An innovative implementation of the basic principle of continuous chain formation of metal–organic building blocks has opened the door to the recent development of smart supramolecular gels,12 containing porous 3D scaffolding of metal–organic frameworks (MOFs).13 We termed these materials ‘supraMOF’, as they are derived from supramolecular gel self-assemblies coexisting with in situ generated MOF entities. Our recent study on the HKUST-1 based supraMOF has revealed promising sol–gel reversibility, affecting its chemical structure useful for tuning a range of physical properties including the electrical conductivity.12a The literature on MOF compounds has proliferated to cover a very wide and diverse spectrum of applications.14 Despite their vast potential utilities, MOF science in combination with self-assembled supramolecular materials is, hitherto, a largely unexplored research topic. One exciting possibility is to yield ‘smart’ supramolecular materials12a,c by leveraging the tunability of MOF compounds, to attain stimuli-responsive behaviours towards magnetism, light, sound waves, mechanical stresses, temperature, electricity, etc. Moreover, sol–gel systems will offer new possibilities for facile processing and affordable deposition of functional films towards engineering of sensors, actuators and microelectronic devices.15

In this communication, we report the discovery of a new candidate of supraMOF gel material built from the same chemical constituents as for a topical zeolitic imidazolate framework (ZIF) with sodalite topology: ZIF-8 [Zn(mIm)2; mIm = 2-methylimidazolate].16 Notably, this unconventional ZIF-8 based supraMOF exhibits exceptional mechano-stimulation response, via a rapid sol–gel transformation bestowed upon it by its highly reversible mechanical properties in cyclic stress loading.

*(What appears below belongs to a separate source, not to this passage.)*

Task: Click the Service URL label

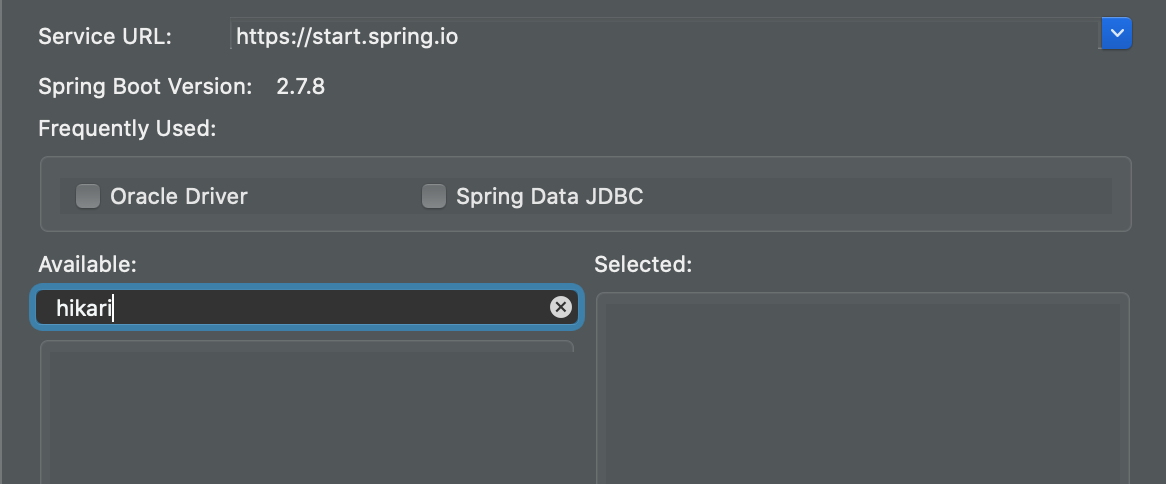Action: coord(105,36)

The ZIF-8 supraMOF was synthesised by adopting the ‘high concentration reaction’ (HCR) approach.12a This involves high concentrations of mIm and Zn(NO3)2 (see Table 1, reaction A), but prior to mixing the mIm organic linker solution in N,N-dimethylformamide (DMF) solvent to the Zn(II) metal ion solution (also in DMF), the former was first deprotonated by taking an equivalent molar concentration of trimethylamine base (NEt3). Upon combining the above solution reactants, we observed that a white pre-gel first “material” containing fibre-like morphologies formed immediately, which then quickly converted into a gel phase within just a few seconds. Sonication for a further 5 seconds resulted in the formation of a mechanically stable gel phase. After sonication, the sample container was inverted to test for gelation (by inversion test), and we found that, similar to the conventional low-molecular-weight gels (LMWG), this gel material can resist gravity by refusing to flow downwards.

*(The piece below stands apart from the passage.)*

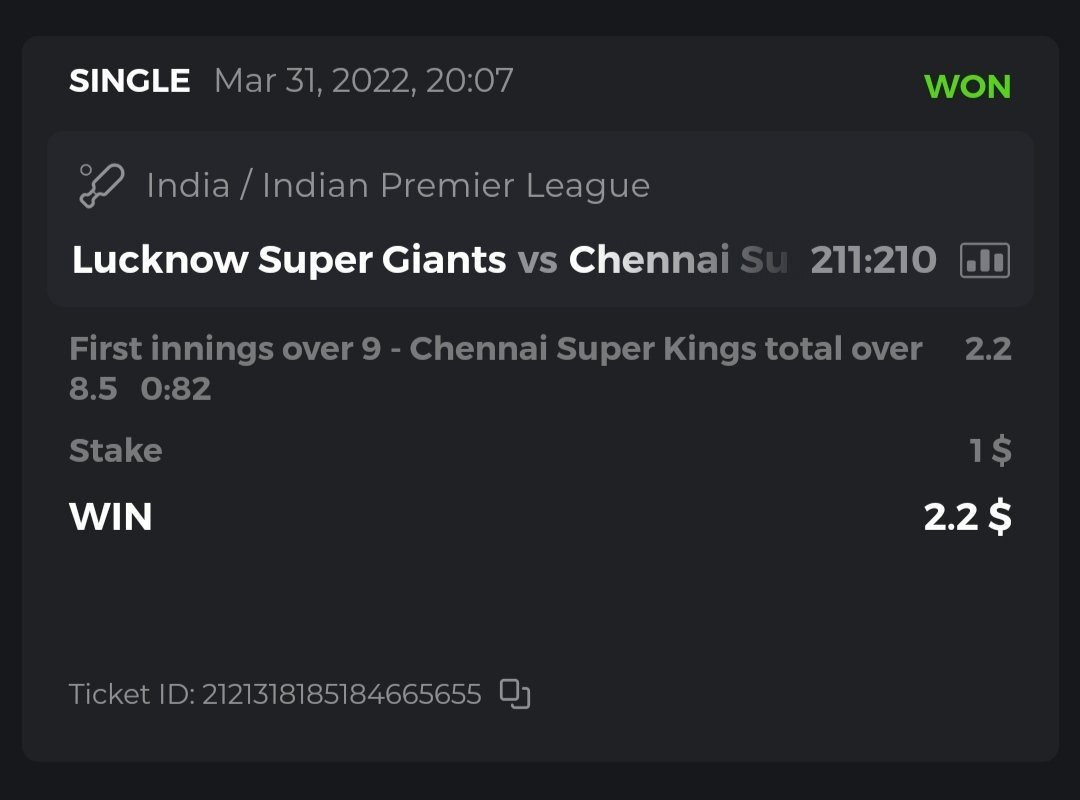This screenshot has height=800, width=1080.
Task: Click the bold WIN label
Action: [110, 517]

Table 1 Series of reactions (A–E) to investigate the effects of concentration on the framework structure of ZIF-8. Note: DMF volume was divided 50[thin space (1/6-em)]:[thin space (1/6-em)]50 between Zn(NO3)2 and mIm
Reaction DMF (total) (mL) Zn(NO3)2 (mmol) mIm (mmol) NEt3 (mmol)
A (Gel) 6 3 12 12
B 25 3 12 12
C 100 3 12 12
D 300 3 12 12
E 500 3 12 12

Interestingly, this candidate of ZIF-8 supraMOF exhibited rapid sol–gel phase transition upon application of an external mechanical stimulus (stress). Vigorous shaking of the sealed glass vial containing the gel material quickly transformed it into a sol phase, which could easily revert back to a stable gel phase simply by allowing the sol unperturbed for about 5 seconds. The real-time sol ⇌ gel recovery can be seen in the video clip provided as a part of the ESI, which demonstrates the fast phase reversibility in a matter of seconds.

To gain detailed insights into gel stability and the sol–gel conversion phenomenon, dynamic rheological measurements were performed using controlled parameters as shown in Fig. 1. It can be seen in Fig. 1(a) that the oscillatory frequency sweep between 0.1 Hz and 100 Hz showed a relatively steady behaviour for the storage modulus (G′) and loss modulus (G′′), without any strong dependence on the frequency until beyond ∼30 Hz. After which, the magnitude of G′ suddenly fell while G′′ began to increase; this behaviour signifies the collapse of an integrated network of the gel phase. Likewise, the distinct increase of the loss tangent (tan(δ) = G′′/G′) versus frequency data above ∼30 Hz is evident of an occurrence of the gel-to-sol phase transformation. We have determined that G′ is an order of magnitude higher than G′′, indicating that the ZIF-8 supraMOF can be considered as a stable gel material unperturbed. Fig. 1b shows the dynamic strain sweep measurements performed from 0.1 to 100% strain at 0.1 Hz, to characterise the stability of the gel against phase change under an incremental shear strain. Horizontal profiles of G′ and G′′ between 0.1 and ∼2% shear strain were found to start becoming strain dependent with an increase in the strain. The G′ and G′′ profiles coincided at ∼4%, marking the yield point of the gel. Subsequently, the magnitude of G′′ became much greater than that of G′ between shear strains of ∼5 and 100%, clearly this meant that the energy dissipation has exceeded the energy storage because the stable gel phase has collapsed into a sol suspension (see Fig. 1b inset).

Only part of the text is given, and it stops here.